◆ **TASK TO COMPLETE**
Please copy, exactly as they appear below, the lines from the one containing "The image size is (1032, 565)." through the one containing "Given: Open the Netzwerk globe icon".

╭─ INFORMATION SUPPLIED

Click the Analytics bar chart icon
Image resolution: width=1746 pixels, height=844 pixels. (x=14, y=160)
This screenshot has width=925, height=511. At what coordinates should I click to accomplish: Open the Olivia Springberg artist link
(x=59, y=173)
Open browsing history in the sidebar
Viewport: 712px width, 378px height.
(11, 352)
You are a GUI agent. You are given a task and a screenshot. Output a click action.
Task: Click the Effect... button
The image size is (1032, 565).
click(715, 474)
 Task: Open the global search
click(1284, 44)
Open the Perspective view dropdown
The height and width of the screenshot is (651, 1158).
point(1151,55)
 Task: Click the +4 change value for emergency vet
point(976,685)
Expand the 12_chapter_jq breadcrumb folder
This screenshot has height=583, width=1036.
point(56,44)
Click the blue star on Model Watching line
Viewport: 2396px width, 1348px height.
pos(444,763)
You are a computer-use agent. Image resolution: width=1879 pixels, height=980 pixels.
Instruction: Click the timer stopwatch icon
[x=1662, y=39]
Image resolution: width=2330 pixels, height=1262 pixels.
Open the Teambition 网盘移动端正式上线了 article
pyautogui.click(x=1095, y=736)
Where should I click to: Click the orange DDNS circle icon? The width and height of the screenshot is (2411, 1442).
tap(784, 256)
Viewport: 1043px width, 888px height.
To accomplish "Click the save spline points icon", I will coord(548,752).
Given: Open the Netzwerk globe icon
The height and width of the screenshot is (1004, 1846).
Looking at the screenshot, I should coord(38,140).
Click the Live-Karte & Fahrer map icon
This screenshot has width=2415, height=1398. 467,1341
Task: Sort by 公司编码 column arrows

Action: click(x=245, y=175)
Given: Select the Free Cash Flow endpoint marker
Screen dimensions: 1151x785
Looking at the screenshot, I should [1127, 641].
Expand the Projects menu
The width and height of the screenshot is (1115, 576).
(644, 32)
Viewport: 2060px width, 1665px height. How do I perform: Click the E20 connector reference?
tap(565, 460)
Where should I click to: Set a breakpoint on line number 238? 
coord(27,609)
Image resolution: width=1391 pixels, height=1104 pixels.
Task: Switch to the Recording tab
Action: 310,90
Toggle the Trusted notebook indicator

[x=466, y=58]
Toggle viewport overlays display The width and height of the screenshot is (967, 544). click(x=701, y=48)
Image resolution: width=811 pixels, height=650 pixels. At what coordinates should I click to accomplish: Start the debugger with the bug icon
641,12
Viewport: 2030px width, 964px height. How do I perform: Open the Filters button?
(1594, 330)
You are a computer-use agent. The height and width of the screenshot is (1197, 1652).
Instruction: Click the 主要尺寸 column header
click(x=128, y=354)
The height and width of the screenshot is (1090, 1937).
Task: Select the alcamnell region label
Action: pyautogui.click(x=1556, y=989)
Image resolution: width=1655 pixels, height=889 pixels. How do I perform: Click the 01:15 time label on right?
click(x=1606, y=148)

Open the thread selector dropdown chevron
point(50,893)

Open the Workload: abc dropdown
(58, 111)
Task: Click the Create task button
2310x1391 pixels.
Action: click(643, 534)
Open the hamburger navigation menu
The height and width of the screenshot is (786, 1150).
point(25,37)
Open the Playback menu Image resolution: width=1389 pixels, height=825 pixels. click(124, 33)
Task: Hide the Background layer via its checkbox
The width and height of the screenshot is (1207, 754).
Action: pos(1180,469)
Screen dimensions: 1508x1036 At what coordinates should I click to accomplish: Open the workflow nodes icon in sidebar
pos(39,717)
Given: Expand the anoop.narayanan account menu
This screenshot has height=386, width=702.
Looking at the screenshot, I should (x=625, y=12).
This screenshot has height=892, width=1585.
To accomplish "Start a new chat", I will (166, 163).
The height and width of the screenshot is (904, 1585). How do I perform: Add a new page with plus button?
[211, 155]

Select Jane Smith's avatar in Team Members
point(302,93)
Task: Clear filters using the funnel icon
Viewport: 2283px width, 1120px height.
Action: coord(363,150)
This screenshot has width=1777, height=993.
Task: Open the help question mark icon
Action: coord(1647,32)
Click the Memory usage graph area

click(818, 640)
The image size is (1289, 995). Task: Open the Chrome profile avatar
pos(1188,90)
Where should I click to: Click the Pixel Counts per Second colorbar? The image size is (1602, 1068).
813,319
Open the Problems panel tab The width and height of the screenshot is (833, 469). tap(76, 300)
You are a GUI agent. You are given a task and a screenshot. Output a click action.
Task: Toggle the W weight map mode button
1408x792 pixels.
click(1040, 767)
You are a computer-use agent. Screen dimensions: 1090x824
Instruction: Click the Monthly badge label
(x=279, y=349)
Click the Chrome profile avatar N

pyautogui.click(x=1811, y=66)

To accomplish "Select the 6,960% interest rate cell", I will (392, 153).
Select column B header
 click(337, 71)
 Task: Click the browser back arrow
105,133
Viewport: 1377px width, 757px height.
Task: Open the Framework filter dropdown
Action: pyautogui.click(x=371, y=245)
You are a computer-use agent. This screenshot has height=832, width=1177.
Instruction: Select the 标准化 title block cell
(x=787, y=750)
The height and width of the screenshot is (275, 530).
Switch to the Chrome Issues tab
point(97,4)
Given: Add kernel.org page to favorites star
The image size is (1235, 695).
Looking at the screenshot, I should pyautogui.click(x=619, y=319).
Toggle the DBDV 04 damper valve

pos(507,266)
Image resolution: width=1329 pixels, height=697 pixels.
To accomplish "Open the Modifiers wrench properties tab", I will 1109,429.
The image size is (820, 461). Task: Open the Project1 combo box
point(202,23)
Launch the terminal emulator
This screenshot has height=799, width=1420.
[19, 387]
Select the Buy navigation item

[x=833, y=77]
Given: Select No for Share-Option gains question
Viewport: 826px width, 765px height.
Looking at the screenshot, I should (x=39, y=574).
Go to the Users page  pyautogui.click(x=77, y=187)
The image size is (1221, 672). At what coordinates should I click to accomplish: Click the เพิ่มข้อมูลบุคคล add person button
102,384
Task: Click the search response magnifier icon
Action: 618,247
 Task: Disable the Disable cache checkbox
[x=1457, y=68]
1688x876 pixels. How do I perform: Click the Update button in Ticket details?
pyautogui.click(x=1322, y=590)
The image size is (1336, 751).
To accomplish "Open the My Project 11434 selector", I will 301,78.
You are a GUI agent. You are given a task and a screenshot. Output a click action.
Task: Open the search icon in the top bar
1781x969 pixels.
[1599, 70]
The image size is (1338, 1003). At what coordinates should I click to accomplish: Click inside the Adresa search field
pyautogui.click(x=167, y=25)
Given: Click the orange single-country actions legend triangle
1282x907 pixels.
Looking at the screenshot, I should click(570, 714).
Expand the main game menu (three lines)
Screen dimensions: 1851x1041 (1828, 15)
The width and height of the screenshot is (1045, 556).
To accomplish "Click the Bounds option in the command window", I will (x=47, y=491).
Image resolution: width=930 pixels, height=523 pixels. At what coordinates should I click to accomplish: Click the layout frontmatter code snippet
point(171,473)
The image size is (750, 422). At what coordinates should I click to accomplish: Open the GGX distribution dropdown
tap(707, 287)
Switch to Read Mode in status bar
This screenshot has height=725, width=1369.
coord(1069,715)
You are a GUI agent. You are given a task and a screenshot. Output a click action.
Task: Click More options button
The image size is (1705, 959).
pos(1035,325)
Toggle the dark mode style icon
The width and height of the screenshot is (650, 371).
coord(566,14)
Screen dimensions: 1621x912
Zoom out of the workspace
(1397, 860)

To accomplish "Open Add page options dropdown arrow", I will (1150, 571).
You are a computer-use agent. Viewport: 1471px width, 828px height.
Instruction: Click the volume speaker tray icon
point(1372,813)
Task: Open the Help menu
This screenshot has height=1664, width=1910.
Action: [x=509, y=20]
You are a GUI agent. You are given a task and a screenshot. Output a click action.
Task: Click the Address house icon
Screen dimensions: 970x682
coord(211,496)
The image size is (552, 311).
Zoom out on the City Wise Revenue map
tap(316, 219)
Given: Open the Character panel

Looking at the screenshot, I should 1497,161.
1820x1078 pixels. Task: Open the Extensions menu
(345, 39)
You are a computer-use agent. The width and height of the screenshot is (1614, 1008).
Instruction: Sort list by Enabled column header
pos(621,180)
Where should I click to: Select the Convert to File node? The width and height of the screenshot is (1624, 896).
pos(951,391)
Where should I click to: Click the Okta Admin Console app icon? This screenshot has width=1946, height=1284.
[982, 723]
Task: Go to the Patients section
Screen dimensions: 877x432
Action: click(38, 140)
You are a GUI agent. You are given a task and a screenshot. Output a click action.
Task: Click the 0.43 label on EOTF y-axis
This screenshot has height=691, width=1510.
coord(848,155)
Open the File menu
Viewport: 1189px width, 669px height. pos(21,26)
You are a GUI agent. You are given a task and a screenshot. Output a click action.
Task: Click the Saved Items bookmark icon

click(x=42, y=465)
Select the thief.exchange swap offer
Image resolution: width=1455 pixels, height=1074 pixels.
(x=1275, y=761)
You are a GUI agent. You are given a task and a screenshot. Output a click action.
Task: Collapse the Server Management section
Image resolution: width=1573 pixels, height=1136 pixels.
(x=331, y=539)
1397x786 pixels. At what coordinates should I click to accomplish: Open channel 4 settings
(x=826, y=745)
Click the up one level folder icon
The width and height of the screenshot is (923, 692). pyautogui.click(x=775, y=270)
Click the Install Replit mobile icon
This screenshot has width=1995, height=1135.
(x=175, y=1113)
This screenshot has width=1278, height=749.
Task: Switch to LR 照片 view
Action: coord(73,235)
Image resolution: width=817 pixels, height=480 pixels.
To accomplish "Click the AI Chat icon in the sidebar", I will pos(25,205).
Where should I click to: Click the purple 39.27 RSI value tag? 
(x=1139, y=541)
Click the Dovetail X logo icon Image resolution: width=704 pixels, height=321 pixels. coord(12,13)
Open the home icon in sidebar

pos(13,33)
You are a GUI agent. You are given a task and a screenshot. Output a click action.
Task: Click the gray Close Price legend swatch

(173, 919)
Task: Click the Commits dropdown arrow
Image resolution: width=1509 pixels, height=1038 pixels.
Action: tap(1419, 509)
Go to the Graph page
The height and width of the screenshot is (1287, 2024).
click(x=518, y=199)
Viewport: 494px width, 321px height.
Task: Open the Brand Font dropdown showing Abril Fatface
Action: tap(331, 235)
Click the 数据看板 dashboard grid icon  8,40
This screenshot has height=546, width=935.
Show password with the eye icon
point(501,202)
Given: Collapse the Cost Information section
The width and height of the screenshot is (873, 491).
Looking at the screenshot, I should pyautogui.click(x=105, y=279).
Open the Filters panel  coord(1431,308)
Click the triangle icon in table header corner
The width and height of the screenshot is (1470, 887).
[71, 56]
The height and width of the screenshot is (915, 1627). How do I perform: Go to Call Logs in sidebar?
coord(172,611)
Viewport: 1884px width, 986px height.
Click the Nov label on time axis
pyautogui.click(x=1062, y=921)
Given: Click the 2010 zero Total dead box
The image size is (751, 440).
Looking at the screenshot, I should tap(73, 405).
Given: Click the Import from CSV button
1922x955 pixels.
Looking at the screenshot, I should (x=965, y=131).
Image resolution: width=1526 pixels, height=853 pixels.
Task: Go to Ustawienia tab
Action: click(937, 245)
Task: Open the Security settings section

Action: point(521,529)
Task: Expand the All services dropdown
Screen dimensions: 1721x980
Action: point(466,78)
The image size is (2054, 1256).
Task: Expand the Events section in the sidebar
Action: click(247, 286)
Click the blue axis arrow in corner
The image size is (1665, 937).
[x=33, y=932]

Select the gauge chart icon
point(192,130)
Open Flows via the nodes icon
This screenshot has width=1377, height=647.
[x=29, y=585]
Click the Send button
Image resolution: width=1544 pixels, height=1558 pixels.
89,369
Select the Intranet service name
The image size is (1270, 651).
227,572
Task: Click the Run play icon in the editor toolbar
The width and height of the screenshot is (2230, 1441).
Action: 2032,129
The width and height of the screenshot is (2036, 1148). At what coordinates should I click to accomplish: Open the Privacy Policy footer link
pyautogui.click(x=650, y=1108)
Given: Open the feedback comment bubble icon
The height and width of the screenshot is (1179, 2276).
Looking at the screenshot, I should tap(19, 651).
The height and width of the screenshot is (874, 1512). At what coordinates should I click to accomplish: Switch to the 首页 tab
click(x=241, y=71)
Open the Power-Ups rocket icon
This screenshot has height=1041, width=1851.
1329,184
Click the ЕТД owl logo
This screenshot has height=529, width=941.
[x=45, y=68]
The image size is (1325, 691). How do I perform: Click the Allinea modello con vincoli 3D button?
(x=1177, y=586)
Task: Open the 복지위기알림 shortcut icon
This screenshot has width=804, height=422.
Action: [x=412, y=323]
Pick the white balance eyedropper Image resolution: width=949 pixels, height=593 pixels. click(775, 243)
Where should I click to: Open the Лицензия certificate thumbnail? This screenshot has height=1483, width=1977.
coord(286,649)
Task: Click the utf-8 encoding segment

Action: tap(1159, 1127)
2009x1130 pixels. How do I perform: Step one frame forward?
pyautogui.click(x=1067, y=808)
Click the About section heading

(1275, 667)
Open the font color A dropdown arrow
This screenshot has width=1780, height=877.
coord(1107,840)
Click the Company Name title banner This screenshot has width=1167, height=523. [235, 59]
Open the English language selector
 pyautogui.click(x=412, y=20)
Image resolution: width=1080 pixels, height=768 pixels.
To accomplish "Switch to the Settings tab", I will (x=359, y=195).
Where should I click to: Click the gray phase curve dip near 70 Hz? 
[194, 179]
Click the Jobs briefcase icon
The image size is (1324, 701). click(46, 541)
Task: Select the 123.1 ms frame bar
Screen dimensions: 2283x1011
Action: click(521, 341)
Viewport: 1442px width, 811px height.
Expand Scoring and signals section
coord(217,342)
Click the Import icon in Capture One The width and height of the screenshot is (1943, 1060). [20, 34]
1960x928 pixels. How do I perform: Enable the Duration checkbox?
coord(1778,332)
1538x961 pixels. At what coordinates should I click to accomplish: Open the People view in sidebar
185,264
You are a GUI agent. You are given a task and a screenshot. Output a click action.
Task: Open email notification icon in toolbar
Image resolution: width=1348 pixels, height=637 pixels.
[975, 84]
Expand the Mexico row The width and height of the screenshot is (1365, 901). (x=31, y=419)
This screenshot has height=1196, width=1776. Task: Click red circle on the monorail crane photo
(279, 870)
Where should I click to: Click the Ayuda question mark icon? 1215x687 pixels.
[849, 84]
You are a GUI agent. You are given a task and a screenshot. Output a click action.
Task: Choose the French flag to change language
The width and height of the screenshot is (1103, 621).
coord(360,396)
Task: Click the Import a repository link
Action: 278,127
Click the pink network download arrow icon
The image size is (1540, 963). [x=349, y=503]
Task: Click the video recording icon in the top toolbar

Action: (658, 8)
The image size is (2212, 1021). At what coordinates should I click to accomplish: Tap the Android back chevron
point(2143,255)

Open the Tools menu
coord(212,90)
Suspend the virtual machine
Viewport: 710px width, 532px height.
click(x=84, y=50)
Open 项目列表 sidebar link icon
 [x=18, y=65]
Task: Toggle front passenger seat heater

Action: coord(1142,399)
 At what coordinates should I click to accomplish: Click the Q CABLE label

╰─

◆ **TASK RESULT**
The image size is (1032, 565).
click(715, 474)
 Task: Open the global search
click(1284, 44)
Open the Perspective view dropdown
The height and width of the screenshot is (651, 1158).
point(1151,55)
 Task: Click the +4 change value for emergency vet
point(976,685)
Expand the 12_chapter_jq breadcrumb folder
This screenshot has height=583, width=1036.
point(56,44)
Click the blue star on Model Watching line
Viewport: 2396px width, 1348px height.
pos(444,763)
You are a computer-use agent. Image resolution: width=1879 pixels, height=980 pixels.
Instruction: Click the timer stopwatch icon
[x=1662, y=39]
Image resolution: width=2330 pixels, height=1262 pixels.
Open the Teambition 网盘移动端正式上线了 article
pyautogui.click(x=1095, y=736)
Where should I click to: Click the orange DDNS circle icon? The width and height of the screenshot is (2411, 1442).
tap(784, 256)
Viewport: 1043px width, 888px height.
To accomplish "Click the save spline points icon", I will coord(548,752).
Given: Open the Netzwerk globe icon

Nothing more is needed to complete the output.